Als Wan Jing ihre Gestalt sah, wurde auch sie unruhig.

„Worauf wartest du noch? Schick noch mehr Leute zum Suchen! Durchsucht ihre Wohnung, den Trainingsraum, die Cafeteria und andere Orte, die sie häufig besucht, sowie die umliegenden Viertel, Supermärkte, Parks und so weiter. Legt jetzt los!“

"Okay, okay, ich gehe sofort!" Während Lü Xiaoting nach draußen rannte, holte sie ihr Handy heraus, um ihre Teamkolleginnen anzurufen.

Die gesamte Nationalmannschaft wurde mobilisiert und stellte das Trainingsgelände praktisch auf den Kopf.

"Haben Sie einen Trainingsraum gefunden?"

"Ich habe gesucht, aber niemand ist da!"

„Und die Cafeteria?“

„Wir haben sogar schon nach den Toiletten gesucht, von der Cafeteria ganz zu schweigen!“

„Trainer Wan, ich habe auch im nahegelegenen Park nachgesehen und die Aufnahmen der Überwachungskameras mit dem Parkmanager überprüft, aber ich habe Schwester An immer noch nicht gesehen!“

Wan Jing stand am Eingang des Trainingsgeländes, das Handy in der Hand, so nervös wie eine Ameise auf einer heißen Herdplatte: „Xiao Zhang, Xiao Liu, nehmt mein Auto und seht nach Shi Ans Familie. Oh, und auch zur Schule, ich muss ihre Schulpsychologin anrufen …“

Jian Changnian war gerade von ihrer Suche draußen zurückgerannt, die Hände auf den Knien, keuchend: "W-wie ist es?"

Alle schüttelten den Kopf.

Lu Xiaoting legte auf und kam herüber, ebenfalls äußerst besorgt.

„Ich habe gerade in Anjies Schule nachgefragt, sie ist noch nicht wieder da! Wenn alles andere fehlschlägt, rufen wir die Polizei!“

"Sie ist einfach... und wir haben sofort danach die Polizei gerufen! Ist das nicht Aufhebens genug?! Beeilt euch, sucht sie wieder!"

Wan Jing umfasste seine Brust, die Stirn in Falten gelegt, und sah aus, als könnte er jeden Moment in Ohnmacht fallen.

Plötzlich kam Jian Changnian eine Idee. Sie knirschte mit den Zähnen, richtete sich auf und eilte zum Straßenrand, um ein Taxi anzuhalten.

"Hey, wo gehst du denn schon wieder hin?!"

Ohne nachzudenken, öffnete Jian Chang die Autotür und stieg ein.

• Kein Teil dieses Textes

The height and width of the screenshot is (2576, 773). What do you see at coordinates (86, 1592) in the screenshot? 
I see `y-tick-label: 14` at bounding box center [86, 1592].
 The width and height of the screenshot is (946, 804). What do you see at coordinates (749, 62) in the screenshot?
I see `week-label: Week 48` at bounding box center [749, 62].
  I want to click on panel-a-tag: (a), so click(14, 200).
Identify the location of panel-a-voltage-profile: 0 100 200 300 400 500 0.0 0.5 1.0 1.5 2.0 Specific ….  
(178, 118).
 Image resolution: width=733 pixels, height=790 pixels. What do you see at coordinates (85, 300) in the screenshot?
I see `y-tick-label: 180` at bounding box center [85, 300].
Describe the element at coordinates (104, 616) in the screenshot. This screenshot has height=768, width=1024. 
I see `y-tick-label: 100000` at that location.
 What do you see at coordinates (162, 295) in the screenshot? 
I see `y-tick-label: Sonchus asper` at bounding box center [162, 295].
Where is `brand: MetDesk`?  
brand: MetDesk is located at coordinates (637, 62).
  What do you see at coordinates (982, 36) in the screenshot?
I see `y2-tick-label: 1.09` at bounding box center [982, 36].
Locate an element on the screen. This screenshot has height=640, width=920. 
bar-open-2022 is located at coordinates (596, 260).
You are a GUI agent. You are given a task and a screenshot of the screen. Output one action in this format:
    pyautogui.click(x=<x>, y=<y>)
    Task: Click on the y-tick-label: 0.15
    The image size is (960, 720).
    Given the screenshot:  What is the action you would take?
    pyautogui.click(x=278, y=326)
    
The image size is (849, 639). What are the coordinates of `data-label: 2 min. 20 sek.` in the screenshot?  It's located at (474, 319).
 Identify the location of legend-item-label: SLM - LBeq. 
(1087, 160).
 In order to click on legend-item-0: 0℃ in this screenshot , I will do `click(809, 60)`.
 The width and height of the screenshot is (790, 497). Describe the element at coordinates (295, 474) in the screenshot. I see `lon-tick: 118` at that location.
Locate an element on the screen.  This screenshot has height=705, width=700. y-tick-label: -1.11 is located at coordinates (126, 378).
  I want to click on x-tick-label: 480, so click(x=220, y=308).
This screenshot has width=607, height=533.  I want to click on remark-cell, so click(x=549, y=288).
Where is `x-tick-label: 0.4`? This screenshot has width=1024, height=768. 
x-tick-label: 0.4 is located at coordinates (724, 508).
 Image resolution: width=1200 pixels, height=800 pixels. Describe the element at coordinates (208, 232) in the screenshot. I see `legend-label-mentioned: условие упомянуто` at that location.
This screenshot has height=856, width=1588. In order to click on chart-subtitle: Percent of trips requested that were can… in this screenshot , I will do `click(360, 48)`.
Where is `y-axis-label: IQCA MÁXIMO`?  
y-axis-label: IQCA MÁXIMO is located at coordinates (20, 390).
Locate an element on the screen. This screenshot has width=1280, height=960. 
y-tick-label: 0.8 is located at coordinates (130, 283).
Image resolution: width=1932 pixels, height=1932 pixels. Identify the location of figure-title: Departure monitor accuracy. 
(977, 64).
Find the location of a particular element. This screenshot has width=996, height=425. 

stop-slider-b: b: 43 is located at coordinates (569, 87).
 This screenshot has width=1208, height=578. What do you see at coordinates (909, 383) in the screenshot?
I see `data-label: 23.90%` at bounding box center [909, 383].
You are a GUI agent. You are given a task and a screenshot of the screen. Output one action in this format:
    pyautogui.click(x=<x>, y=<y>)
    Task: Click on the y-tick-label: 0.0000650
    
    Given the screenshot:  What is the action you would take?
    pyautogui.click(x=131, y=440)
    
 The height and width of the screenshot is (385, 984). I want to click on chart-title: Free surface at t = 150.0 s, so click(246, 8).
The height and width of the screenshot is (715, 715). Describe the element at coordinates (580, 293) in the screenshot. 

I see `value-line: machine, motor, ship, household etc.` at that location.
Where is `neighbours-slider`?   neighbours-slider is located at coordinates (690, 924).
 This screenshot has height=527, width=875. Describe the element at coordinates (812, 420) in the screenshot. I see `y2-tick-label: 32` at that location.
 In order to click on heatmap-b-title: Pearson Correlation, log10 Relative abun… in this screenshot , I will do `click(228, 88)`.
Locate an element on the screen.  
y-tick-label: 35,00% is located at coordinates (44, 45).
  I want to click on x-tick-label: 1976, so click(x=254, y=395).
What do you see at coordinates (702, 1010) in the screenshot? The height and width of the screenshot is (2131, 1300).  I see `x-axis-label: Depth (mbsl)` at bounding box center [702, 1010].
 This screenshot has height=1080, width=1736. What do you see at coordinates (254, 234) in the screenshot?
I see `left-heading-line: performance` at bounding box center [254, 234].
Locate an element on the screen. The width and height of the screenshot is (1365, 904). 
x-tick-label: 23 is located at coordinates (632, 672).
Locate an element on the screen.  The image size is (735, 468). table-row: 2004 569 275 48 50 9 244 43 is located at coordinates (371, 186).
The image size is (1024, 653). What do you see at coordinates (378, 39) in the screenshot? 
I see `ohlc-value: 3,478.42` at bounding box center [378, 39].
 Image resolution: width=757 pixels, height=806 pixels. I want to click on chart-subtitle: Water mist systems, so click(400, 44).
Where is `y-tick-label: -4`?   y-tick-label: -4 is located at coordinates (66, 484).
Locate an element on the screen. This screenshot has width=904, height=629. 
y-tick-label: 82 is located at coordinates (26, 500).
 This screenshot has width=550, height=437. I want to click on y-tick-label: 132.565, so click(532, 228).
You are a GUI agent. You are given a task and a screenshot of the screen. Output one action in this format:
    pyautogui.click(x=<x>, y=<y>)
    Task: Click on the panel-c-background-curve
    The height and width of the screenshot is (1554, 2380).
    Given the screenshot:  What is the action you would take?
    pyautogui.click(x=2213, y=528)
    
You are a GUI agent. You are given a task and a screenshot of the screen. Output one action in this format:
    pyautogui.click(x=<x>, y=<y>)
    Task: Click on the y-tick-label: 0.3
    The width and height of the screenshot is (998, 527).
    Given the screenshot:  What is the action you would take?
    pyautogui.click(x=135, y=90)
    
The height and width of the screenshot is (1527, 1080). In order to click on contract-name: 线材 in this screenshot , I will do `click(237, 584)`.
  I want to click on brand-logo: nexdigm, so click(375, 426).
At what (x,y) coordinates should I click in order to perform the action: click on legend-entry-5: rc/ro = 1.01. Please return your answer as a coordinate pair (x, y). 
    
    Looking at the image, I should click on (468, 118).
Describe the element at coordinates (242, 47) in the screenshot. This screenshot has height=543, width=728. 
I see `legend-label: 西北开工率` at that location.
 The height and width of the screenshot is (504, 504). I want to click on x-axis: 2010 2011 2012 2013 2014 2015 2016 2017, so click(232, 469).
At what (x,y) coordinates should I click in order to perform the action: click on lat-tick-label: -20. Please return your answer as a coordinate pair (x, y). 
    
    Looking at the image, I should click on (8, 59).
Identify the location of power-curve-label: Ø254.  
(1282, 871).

„Ich glaube, ich weiß, wo sie ist. Ich rufe dich zurück, sobald ich sie gefunden habe.“

"Hey, hey, erkläre dich mal deutlich!"

Lu Xiaoting wollte hinterherfahren, aber das Taxi hatte bereits Gas gegeben und sich in den Verkehr eingefädelt. Jian Changnian holte ihr Handy heraus und rief Shi An an, aber wie erwartet war es immer noch ausgeschaltet.

Sie war extrem ängstlich.

"Fahrer, geben Sie Gas, wir fahren zum Flughafen."

***

Jian Changnian kaufte ein Ticket für den nächstmöglichen Flug nach Jiangcheng City, und es war bereits spät in der Nacht, als sie landete.

Anschließend eilte sie ohne anzuhalten zum Friedhof.

Der Fahrer sagte während der Fahrt: „Junge Dame, was führt Sie so spät in der Nacht hierher?“

Als sie auf dem Friedhof ankamen, warf sie einen Geldbündel auf den Rücksitz, öffnete die Autotür und stieg aus.

"Bitte warten Sie einen Moment, ich zahle Ihnen das Doppelte."

Sie rannte in einem Atemzug zu Yan Xinyuans Grabstein, schaltete die Taschenlampe ihres Handys ein und leuchtete ihn aus. Niemand war da, aber der Grabstein war makellos sauber. Sie berührte ihn, und nicht ein Staubkorn war darauf zu finden.

Jian Changnian hockte sich hin und lehnte einen Strauß frischer weißer Chrysanthemen an das Grab. Die kleinen Blüten wiegten sich im Wind, und dort lag auch ein halb abgebranntes Räucherstäbchen, das noch warm war.

Ihre Augen füllten sich sofort mit Tränen. Wer außer Shi'an sollte schon hierherkommen? Sie musste heute sehr traurig sein. Sie schaltete ihr Handy aus und wollte mit niemandem reden, besuchte aber trotzdem Trainer Yan so schnell wie möglich.